How to reset your body clock after the holidays

It’s a sad time when you realise the holidays are about to be over – the festive eating, endless parties and family get togethers.

But the worst moment of the whole scenario is when that alarm clock goes off at 6am for your first day back at work.

Literally, hell…

For most of us, the cost of Christmas is realised in more than just scary credit card statements and potentially expanded waistlines. Just a few weeks of carefree partying, overseas holidays, impromptu visits, late nights or lazy sleep-ins also play havoc with the body’s carefully balanced internal clock.

And that means getting back into a healthy sleep pattern as you return to work can be a real challenge. Plenty of people even complain of jet-lag-like symptoms.

Luckily, just like with jet lag, there are things you can do. Cheryl Fingleson of The Sleep Coach offers us some great tips on how to get back on a regular sleep schedule after the holidays.

“It can take three to four days to set up a good sleep schedule,” Cheryl tells Yahoo Lifestyle.

“So I advise my clients to be patient and disciplined as they get ready to go back to work.”

The first day at work is hard.
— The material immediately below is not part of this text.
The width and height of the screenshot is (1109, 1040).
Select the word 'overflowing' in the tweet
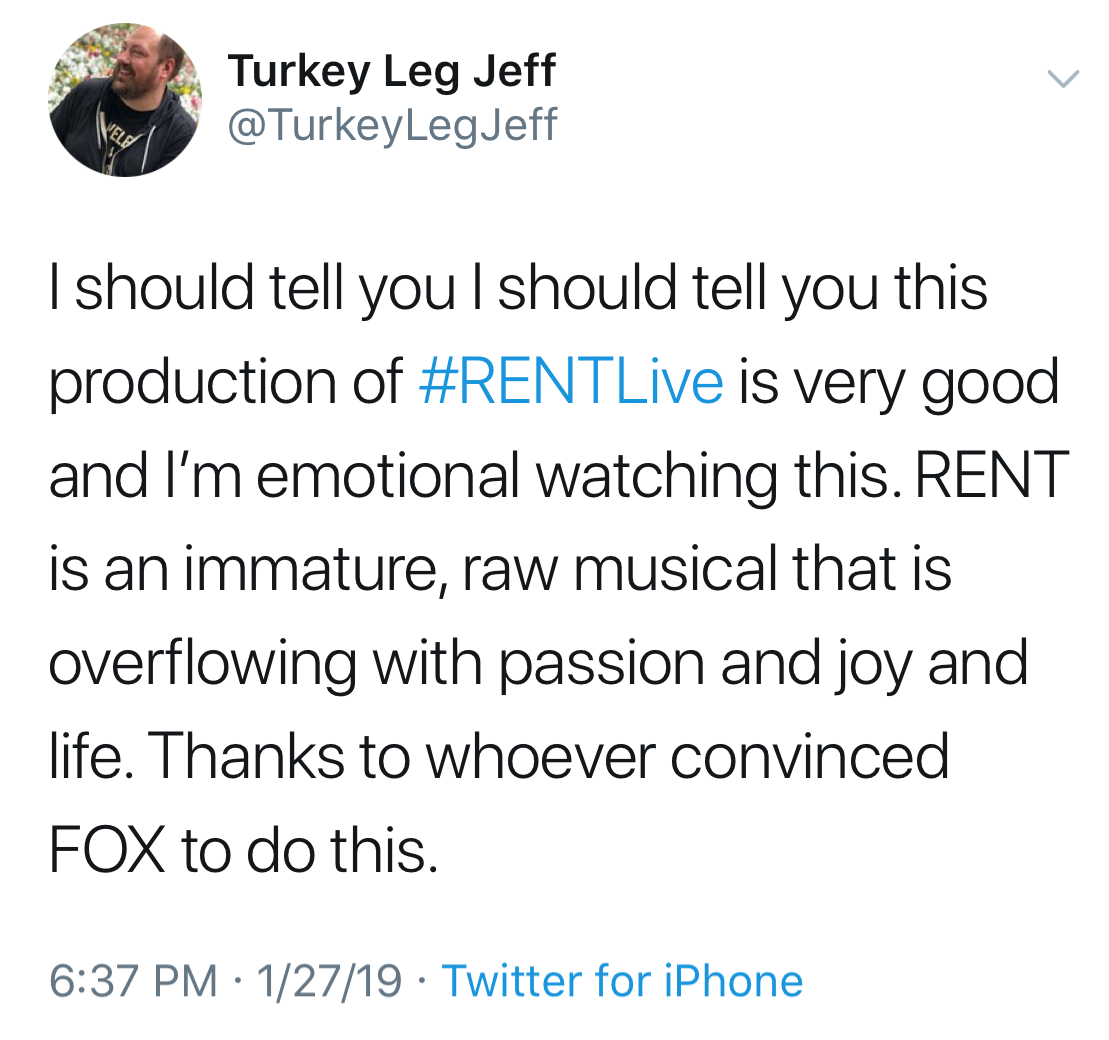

Photo: Getty
The first day at work is hard. Photo: Getty

Use natural cues

Firstly, its important to use nature’s built in cues. Use natural light in the morning to help you feel more awake. If its practical, outdoor exercise on a sunny morning is an optimum way to get the day started.

The same thing applies at night. Prospective sleepers should use the darkness to let the body know that it is time to start relaxing and winding down. Avoid artificial lights including computers and phones, and sleep in a dark, cool, quiet room.

Aim to get up with the sun. Photo: Getty
Aim to get up with the sun. Photo: Getty

Minimise caffeine

It can help to eliminate caffeine after mid-day or any time at night. Avoiding or reducing alcohol intake can also have very beneficial effects.

Have a regular wakeup time

For the first few nights after a holiday it may still be hard to go to sleep and wake up at the optimum times. Focus on setting a regular wakeup time. People who are tired from an early start will go to bed a little easier that night.

Avoid daytime naps

In the post-holiday adjustment period, taking naps may actually leave you more disoriented. People should do their best to stay awake until their normal bedtime.

Son’t take naps during the day. Photo: Getty
Son’t take naps during the day. Photo: Getty

Check your sleep environment

It’s also a good idea to pay attention to your sleep environment. A tidy bedroom is more conducive to relaxation, a bed that has been well-made will be more comfortable, and the lack of piles of laundry or clutter will release your mind from the anxiety of your looming to-do list.

Watch what you eat

Pay attention to healthy and regular meals. There are many great ways to encourage your body to relax and re-set. Healthy, regular meals are a great balancer.

Other relaxation tools can also include quiet baths, essential oils, massage and reading, especially rejuvenation involves a lot more than just sleep.

Avoid sleep medication

If clients are having more long-term problems, it’s best not to rely on medication like sleeping pills to return to regular sleep patterns, as there might be other factors in play.

If after a week or two of persistent effort you still haven’t reclaimed your healthy sleep cycles, you should consult a doctor.

By employing just a few of the above techniques, Cheryl says you will notice a big change in your sleep quality and should return to regular work patterns quite quickly.